### Records for the exercise
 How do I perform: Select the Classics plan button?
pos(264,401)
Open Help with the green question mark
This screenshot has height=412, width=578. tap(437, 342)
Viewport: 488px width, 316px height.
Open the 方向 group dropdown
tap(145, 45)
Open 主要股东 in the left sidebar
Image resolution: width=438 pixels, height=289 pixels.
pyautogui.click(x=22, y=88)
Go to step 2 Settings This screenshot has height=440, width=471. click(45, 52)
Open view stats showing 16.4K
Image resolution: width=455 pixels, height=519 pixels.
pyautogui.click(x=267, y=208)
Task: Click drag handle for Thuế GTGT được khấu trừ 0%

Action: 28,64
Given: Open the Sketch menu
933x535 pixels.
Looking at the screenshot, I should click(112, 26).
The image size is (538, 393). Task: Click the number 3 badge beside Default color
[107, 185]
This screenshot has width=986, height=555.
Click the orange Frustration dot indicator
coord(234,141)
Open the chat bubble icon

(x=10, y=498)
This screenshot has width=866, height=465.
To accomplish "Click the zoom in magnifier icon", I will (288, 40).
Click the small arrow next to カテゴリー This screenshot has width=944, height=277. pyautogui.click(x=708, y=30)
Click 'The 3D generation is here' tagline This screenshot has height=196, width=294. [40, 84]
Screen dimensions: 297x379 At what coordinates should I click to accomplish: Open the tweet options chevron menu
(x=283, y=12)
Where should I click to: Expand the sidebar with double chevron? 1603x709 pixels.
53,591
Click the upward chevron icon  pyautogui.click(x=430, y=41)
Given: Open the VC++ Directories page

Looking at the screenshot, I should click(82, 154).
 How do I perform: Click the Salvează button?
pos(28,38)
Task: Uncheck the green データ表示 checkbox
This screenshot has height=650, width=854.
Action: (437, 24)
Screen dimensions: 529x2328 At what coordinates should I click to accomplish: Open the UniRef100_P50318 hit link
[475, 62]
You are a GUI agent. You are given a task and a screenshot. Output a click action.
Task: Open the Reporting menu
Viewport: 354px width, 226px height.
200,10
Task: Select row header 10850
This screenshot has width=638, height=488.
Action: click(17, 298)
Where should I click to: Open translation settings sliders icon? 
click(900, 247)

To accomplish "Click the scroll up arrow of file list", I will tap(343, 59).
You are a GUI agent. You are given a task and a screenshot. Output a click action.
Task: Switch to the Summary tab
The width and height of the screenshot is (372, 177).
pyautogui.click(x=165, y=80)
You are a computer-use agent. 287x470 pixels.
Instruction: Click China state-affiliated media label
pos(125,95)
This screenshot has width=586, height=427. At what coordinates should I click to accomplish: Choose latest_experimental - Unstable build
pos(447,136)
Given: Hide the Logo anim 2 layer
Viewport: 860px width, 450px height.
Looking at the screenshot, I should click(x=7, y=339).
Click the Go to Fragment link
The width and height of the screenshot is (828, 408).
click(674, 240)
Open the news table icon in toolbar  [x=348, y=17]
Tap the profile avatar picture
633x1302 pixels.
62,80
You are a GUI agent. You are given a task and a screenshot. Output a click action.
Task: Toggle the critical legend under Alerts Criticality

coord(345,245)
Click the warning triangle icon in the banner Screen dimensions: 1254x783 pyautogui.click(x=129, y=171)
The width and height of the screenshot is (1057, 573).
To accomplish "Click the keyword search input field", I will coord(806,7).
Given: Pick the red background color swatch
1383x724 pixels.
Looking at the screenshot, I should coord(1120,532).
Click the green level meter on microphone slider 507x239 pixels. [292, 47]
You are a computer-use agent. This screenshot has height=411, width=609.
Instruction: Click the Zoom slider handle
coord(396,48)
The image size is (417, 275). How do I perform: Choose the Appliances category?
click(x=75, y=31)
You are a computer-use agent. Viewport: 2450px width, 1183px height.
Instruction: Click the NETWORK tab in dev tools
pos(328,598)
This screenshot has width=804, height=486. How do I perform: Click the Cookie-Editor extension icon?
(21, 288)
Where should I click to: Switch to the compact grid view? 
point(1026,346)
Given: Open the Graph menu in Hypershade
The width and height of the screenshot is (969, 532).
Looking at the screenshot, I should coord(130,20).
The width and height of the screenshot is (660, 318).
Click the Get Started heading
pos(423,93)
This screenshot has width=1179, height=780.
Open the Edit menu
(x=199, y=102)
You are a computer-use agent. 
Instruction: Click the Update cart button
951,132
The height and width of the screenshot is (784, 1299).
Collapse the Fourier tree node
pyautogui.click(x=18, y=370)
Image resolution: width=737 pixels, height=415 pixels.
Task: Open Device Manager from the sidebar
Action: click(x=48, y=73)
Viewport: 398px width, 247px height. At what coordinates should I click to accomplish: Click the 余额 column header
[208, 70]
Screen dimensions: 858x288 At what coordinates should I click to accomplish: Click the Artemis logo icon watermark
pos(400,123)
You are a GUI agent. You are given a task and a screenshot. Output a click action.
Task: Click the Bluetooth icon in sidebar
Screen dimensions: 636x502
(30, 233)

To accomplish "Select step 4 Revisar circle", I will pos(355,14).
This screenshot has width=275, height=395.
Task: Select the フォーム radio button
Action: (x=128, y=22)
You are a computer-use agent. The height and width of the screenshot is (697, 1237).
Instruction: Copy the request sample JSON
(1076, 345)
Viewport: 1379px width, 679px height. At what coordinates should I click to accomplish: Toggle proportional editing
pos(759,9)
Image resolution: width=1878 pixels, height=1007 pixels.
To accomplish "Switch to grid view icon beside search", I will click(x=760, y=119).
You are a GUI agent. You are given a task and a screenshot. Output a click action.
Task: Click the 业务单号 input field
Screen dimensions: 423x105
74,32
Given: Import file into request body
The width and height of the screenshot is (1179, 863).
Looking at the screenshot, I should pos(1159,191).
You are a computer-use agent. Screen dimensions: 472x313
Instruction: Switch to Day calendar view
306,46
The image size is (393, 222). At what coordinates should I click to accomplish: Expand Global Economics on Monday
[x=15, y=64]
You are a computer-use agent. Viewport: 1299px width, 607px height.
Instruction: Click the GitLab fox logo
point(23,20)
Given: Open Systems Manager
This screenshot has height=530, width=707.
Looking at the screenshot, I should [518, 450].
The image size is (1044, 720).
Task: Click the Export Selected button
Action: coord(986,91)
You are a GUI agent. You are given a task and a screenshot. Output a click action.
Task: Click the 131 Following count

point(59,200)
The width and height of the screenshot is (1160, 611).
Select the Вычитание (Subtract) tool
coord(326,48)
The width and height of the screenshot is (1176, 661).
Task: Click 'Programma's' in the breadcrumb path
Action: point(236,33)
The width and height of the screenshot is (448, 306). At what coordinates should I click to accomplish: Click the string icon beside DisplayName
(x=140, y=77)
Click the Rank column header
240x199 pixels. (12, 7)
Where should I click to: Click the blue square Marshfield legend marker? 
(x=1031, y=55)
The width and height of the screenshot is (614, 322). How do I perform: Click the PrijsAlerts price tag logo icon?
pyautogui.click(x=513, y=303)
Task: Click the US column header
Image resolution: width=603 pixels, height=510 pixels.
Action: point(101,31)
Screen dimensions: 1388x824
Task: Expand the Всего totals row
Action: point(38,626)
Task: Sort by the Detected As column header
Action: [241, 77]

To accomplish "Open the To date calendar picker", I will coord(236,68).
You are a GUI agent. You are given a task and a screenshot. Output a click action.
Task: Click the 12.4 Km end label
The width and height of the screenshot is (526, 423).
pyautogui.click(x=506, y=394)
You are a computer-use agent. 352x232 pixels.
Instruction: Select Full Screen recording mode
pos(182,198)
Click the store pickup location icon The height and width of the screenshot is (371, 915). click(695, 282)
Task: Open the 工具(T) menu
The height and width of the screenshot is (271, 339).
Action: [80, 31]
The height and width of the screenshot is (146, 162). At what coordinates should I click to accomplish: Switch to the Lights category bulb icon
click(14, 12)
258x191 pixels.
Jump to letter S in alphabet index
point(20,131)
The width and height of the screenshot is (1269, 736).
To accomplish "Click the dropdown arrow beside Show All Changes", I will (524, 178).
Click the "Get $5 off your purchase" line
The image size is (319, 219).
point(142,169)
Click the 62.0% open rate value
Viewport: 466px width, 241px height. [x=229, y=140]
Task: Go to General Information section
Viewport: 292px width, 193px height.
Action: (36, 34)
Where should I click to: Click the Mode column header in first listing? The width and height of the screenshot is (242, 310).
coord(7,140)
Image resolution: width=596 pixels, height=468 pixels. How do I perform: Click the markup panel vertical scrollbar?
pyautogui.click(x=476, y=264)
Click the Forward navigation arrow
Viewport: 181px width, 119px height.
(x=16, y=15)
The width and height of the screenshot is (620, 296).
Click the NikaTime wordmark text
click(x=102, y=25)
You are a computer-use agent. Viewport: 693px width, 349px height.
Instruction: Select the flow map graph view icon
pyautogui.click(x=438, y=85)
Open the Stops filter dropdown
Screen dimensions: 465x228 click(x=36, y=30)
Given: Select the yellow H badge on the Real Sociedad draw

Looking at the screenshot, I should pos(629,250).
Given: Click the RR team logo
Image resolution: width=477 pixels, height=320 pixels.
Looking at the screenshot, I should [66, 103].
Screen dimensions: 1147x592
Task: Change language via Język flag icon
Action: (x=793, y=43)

### How to complete this task
A single number is required: the count of lines in the data above that include the word "computer".

### Exercise solution
9